Contudo, em termos contributivos esse mesmo tempo de serviço já é considerado como tempo “normal” (aliás, com incidência de quotas ou de contribuições manifestamente mais onerosas para os interessados). Nesta relação de serviço público choca a desproporção existente entre cidadão-contribuinte (serviço obrigatório sem qualquer opção, vencimento simbólico, encargos acrescidos com segurança social) e cidadão-beneficiário (reconhecimento do tempo de serviço sob condição de pagamento de quotas ou contribuições agravadas).
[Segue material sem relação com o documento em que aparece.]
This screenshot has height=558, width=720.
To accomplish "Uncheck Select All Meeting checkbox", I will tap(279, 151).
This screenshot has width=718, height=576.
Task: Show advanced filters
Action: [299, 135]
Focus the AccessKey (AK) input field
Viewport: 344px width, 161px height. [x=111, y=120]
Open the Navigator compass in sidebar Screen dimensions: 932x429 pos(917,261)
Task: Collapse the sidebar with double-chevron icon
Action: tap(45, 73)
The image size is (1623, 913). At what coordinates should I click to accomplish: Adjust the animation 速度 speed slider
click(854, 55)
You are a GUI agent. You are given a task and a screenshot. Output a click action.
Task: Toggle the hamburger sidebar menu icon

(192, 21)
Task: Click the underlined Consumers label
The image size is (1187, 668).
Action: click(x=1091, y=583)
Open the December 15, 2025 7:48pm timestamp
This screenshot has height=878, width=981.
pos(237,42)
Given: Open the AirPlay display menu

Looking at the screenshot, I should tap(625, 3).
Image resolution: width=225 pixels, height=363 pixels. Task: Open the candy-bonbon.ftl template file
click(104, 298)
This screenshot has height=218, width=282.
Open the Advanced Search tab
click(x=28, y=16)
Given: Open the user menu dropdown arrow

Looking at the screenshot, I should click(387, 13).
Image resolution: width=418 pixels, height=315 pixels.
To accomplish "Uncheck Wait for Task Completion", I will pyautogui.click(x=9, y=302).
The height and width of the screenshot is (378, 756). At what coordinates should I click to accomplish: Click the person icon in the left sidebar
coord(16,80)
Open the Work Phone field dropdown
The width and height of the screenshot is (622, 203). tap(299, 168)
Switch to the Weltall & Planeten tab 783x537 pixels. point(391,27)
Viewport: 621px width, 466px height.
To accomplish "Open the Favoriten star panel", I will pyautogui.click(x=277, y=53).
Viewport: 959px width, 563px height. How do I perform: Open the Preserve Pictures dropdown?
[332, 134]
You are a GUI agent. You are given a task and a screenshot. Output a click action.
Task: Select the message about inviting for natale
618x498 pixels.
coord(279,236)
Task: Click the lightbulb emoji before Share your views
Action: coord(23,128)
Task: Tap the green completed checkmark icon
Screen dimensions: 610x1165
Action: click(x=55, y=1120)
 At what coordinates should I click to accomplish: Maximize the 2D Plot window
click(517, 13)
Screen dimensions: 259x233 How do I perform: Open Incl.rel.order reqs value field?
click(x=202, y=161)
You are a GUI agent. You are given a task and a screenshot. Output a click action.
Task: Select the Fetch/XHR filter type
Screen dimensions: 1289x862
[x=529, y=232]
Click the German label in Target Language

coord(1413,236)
Face ao exposto, não chocaria que este tipo de tempo de serviço e de eventuais bonificações fosse totalmente isento de encargos para efeitos de segurança social (aposentação ou reforma). Aliás, uma das características da relação jurídica contributiva é precisamente a da sua “não essencialidade”, pois como refere ILÍDIO DAS NEVES (in “Direito da Segurança Social-Princípios Fundamentais numa Análise Prospectiva”, p. 329), tal significa que “a relação jurídica contributiva não é estritamente necessária para o exercício do direito à segurança social”. Ora, atenta a natureza do serviço público em causa (serviço militar obrigatório e bonificações de tempo pela exercício dessas funções em zonas de risco) e o reconhecimento que se demonstra devido – pela sociedade, em geral, e pelo Estado, em particular – aos cidadãos que a ele foram sujeitos, não chocaria que os encargos decorrentes da contagem desse tempo efectivo e bonificado recaíssem sobre o orçamento do Estado (que desse modo, e a título justificadamente excepcional, financiaria nessa exacta medida ambos os regimes de segurança social mediante transferências para o efeito).